Обычно я ей писала городское письмо, прося дать мне возможность посмотреть ту или другую пьесу с ее участием. Она тотчас же отзывалась, назначала мне час, когда к ней можно прийти, и принимала ласково и просто, чему я немало удивлялась, считая всех артистов, а ее особенно, высшими, недосягаемыми существами. Из-за этого, очевидно, и из застенчивости, провинциальной дикости я старалась сократить и ограничить свой визит деловой стороной, просила у нее записочку к полицмейстеру Александрийского театра и уходила, сожалея, что не могу преодолеть свою робость и использовать драгоценные минуты общения с Верой Федоровной.

Но иногда она удерживала меня расспросами о занятиях, о моей жизни… И я была счастлива и благодарна ей за немногие минуты, которые она мне дарила, и уходила от нее, полная восторга и обожания. Ни одна актриса, ни тогда, ни потом, не захватывала меня своей игрой так, как Комиссаржевская. Она умела коснуться самых глубин души и вызвать к жизни неосознанные, но живые и тонкие чувства.

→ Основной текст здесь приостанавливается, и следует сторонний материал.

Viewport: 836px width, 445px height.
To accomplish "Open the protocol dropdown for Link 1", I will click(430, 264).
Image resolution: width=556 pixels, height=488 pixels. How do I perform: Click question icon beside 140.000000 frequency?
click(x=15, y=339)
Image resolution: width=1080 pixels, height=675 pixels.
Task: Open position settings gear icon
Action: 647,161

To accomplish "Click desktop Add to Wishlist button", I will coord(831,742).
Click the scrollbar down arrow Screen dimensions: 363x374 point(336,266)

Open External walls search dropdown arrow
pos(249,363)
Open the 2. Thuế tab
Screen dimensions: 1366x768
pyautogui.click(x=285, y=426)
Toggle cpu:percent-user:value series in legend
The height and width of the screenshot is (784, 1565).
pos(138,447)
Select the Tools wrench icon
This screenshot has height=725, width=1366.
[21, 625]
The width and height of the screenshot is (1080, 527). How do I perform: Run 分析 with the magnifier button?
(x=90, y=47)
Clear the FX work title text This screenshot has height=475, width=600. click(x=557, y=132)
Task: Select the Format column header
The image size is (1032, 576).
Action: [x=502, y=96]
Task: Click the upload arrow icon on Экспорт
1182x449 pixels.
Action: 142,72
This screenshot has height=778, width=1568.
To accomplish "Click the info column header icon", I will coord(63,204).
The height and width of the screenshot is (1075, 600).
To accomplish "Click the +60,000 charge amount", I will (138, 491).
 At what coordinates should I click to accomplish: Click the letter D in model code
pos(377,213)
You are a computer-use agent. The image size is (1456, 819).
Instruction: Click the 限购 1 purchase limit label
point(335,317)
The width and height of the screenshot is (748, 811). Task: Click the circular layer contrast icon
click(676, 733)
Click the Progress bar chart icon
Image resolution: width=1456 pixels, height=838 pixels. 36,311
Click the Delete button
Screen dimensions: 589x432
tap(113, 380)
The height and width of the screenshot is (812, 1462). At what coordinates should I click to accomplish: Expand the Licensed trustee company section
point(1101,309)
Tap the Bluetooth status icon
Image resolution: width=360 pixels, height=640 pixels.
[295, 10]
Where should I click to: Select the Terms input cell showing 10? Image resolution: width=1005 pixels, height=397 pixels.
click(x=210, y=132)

Хочется вспомнить и снова пережить те чудесные минуты, которыми она наполняла мою жизнь. В моей памяти возникает целый ряд образов. Вот Клерхен из пьесы «Гибель Содома» Г. Зудермана. Роль маленькая, но Комиссаржевская из нее создавала целую симфонию чувств. Клерхен – почти девочка, простенькая мещаночка, веселая, не тронутая жизнью. Она счастлива, беспечна – такой она появляется на сцене в диалоге с Крамером: болтает с ним, смеется и с аппетитом уписывает жаркое. Не замечая, что Крамер влюблен в нее, она просто, по-дружески беседует с ним. Сколько юмора, сколько бодрых интонаций, как весел ее смех, не громкий, но насыщенный радостью жизни. Но вот она вкусно поела, тарелка пуста, и Клерхен уносит ее в кухню.

Вернувшись, она видит Вилли… Опять радость – Вилли кумир, человек, воспитавший ее, хоть и не родной, но брат… Нет, не брат, а бог, совершенство. Она доверчиво бросается к нему и усаживается на ручку кресла, где он отдыхает. Вилли смотрит на нее, как на девочку, говорит с ней, как с маленькой, но это не обижает Клерхен – она счастлива, он называет ее сестренкой, вызывает ее на откровенность: «Что, если бы кто-нибудь признался ей в любви, ну, Крамер, например, что бы она ответила?» Она отвечает, что ее сердце спокойно, ей весело, хорошо живется, и ей никто не нужен. «Ну, а если бы я тебе сказал: Клерхен, я люблю тебя, что бы ты ответила?»